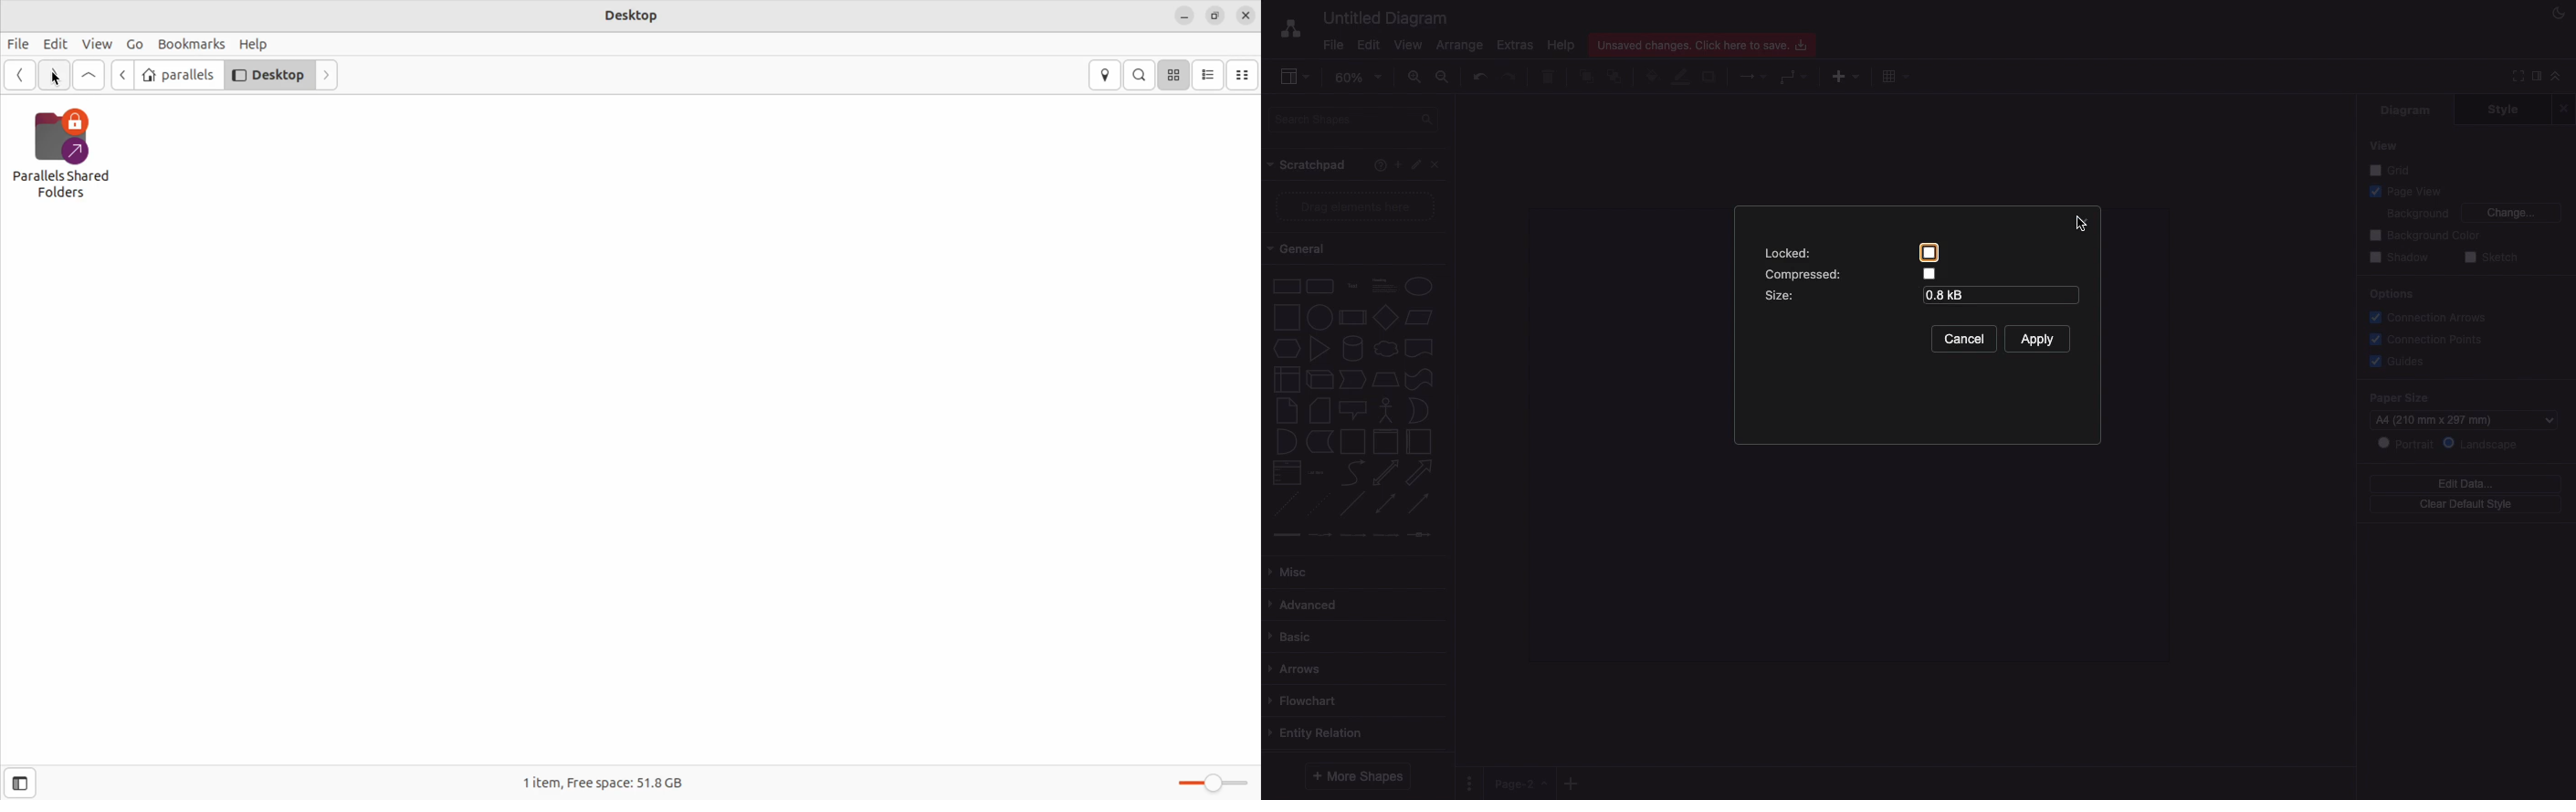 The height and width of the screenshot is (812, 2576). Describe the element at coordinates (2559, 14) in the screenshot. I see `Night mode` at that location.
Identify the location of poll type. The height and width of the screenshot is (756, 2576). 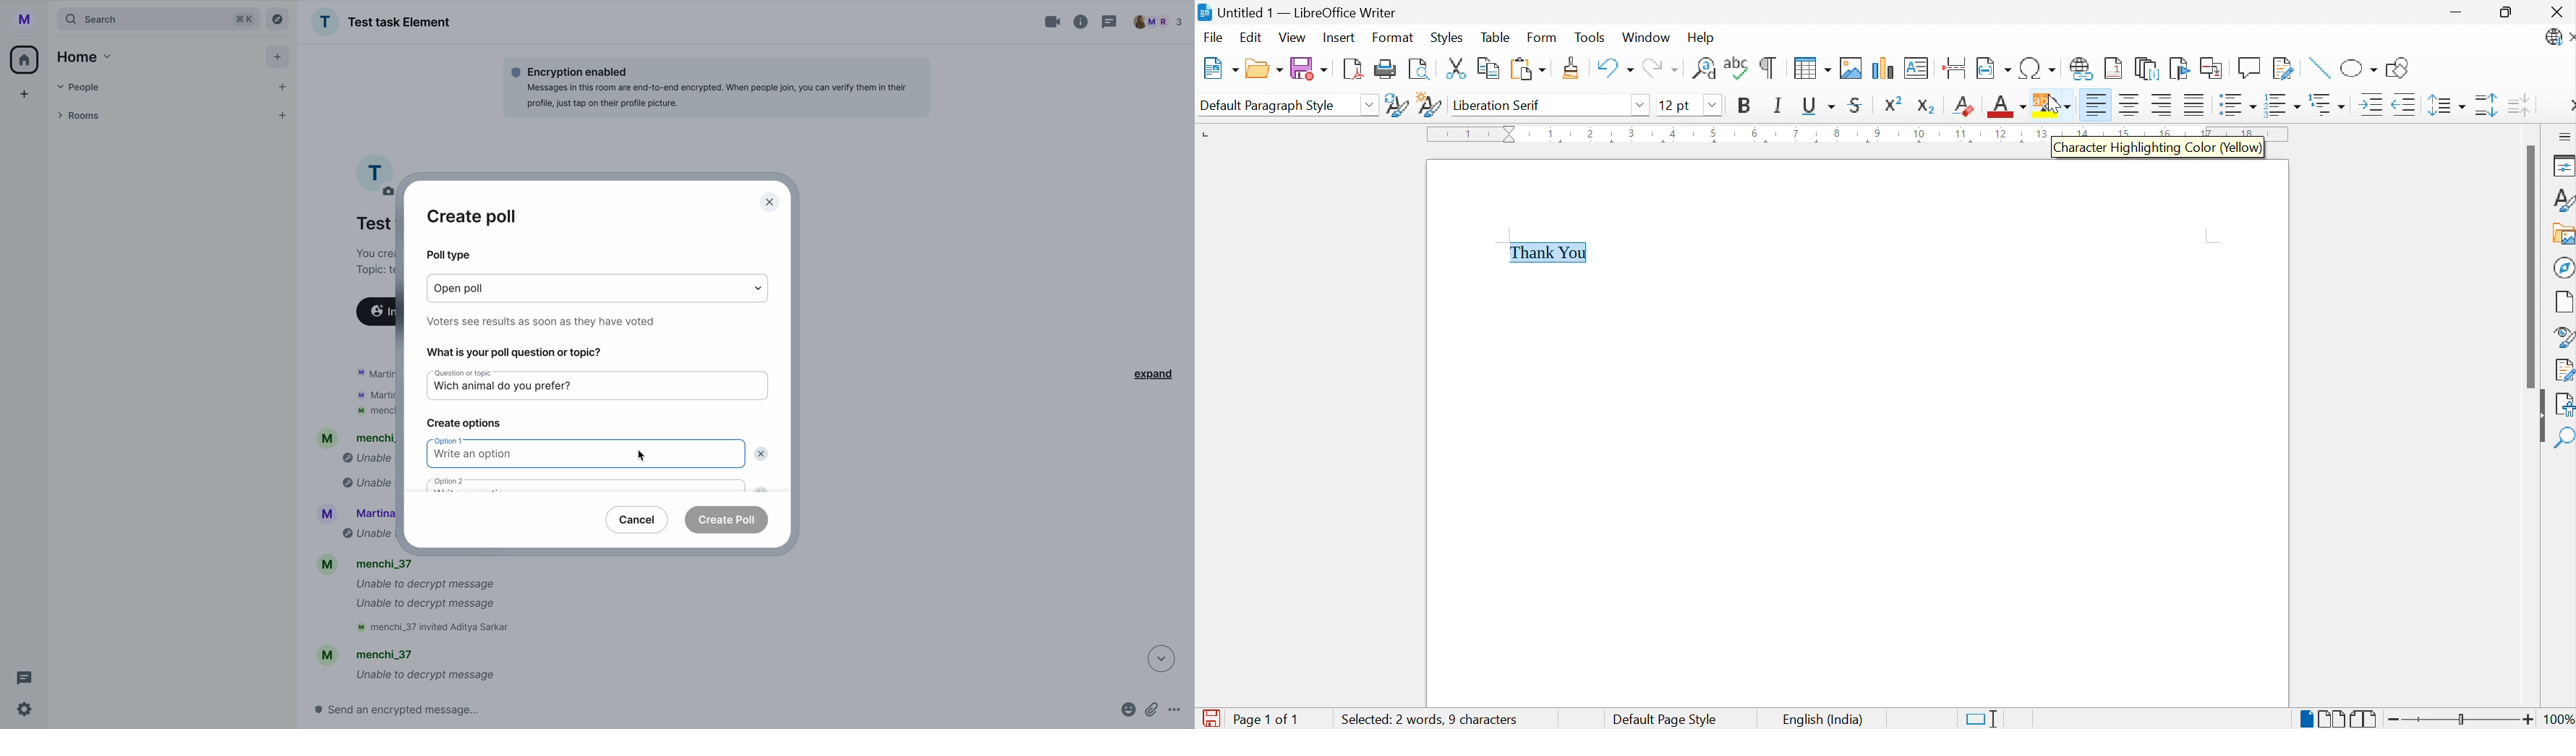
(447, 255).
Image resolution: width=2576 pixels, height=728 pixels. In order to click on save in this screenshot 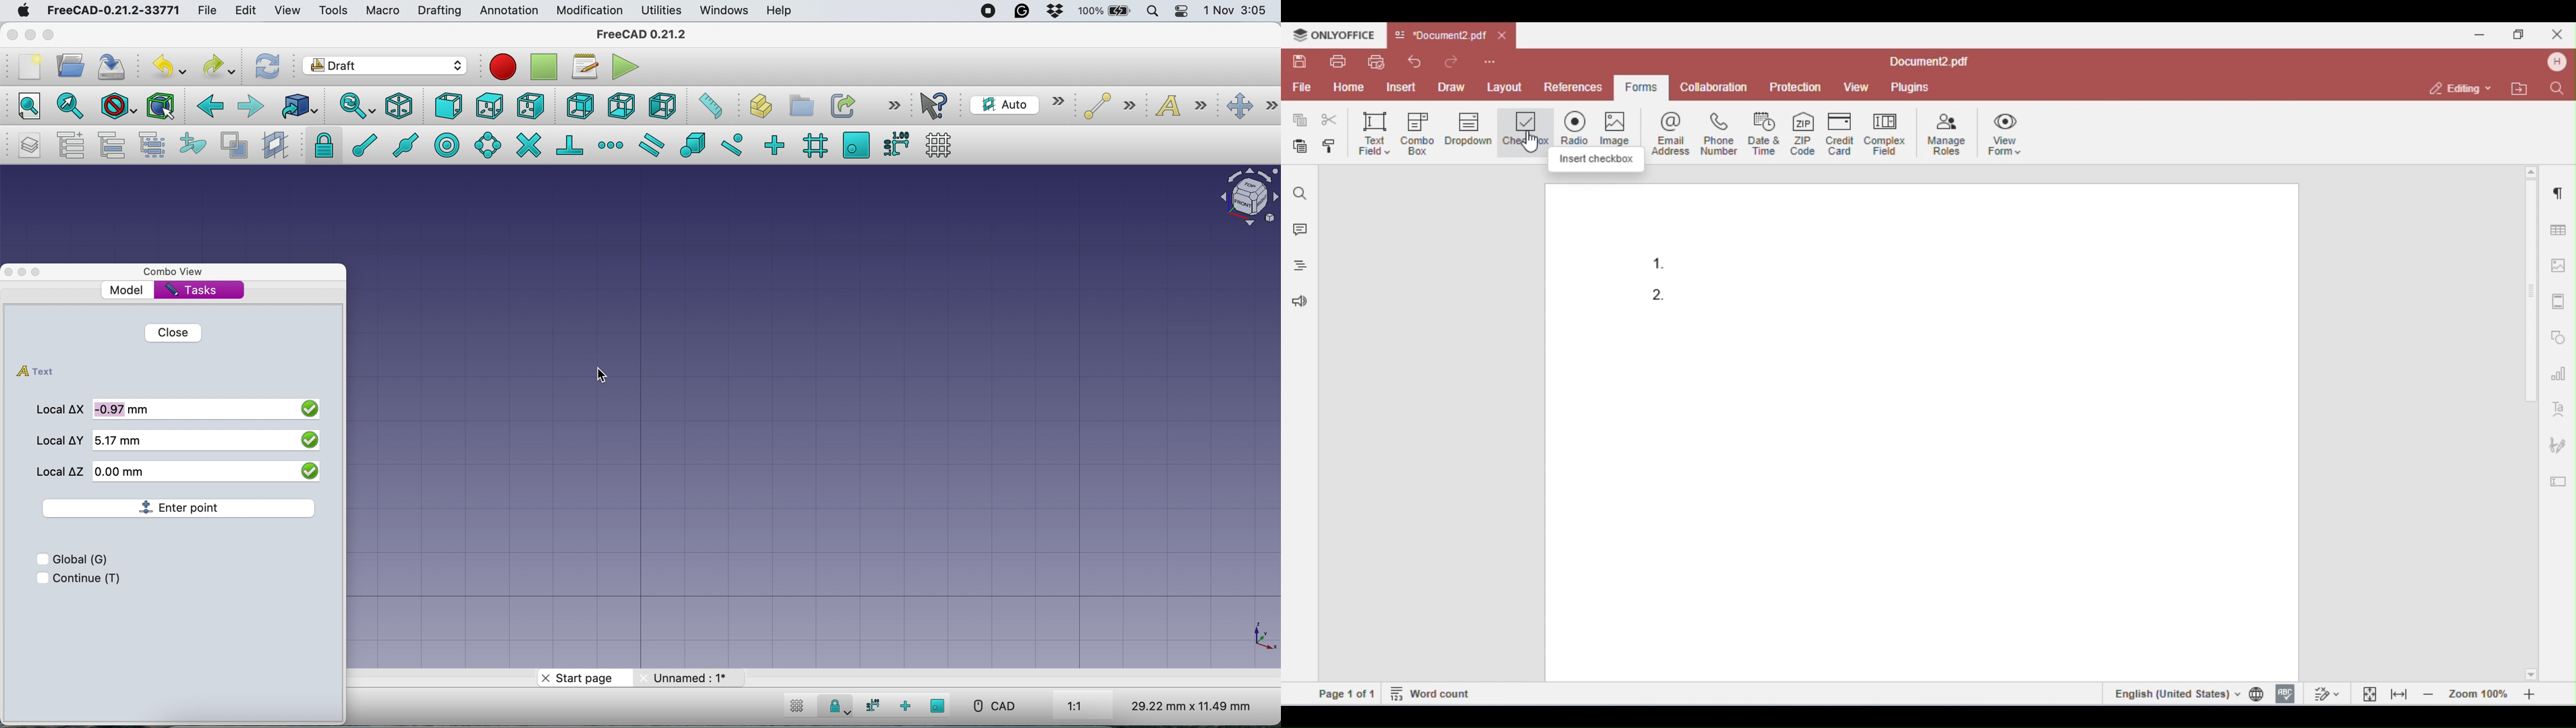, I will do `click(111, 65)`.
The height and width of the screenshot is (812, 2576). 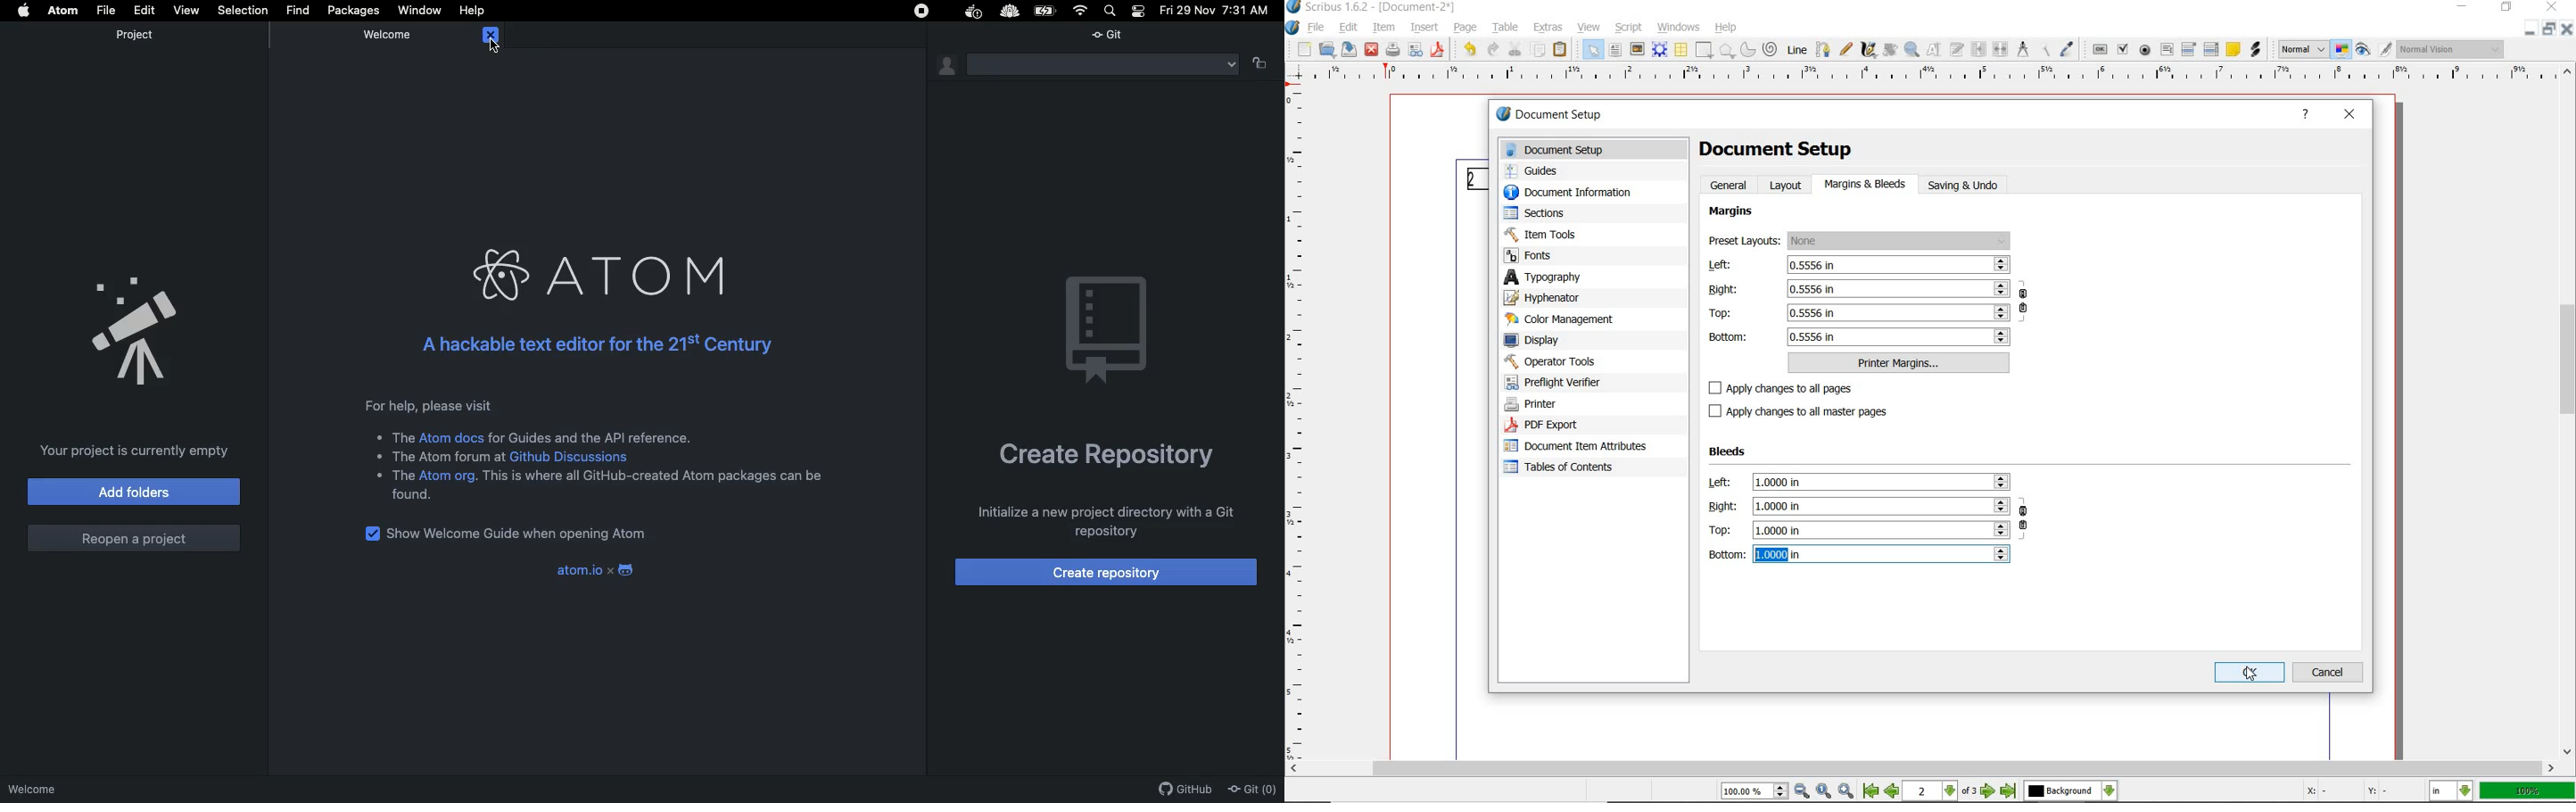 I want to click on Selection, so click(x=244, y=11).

### THE TASK
Reproduce the rows above verbatim, starting at the first row and ending at the line containing "(447, 255).", with both ends included. Omit the pictures from your output.

### FULL ANSWER
 The height and width of the screenshot is (812, 2576). Describe the element at coordinates (2559, 14) in the screenshot. I see `Night mode` at that location.
Identify the location of poll type. The height and width of the screenshot is (756, 2576). 
(447, 255).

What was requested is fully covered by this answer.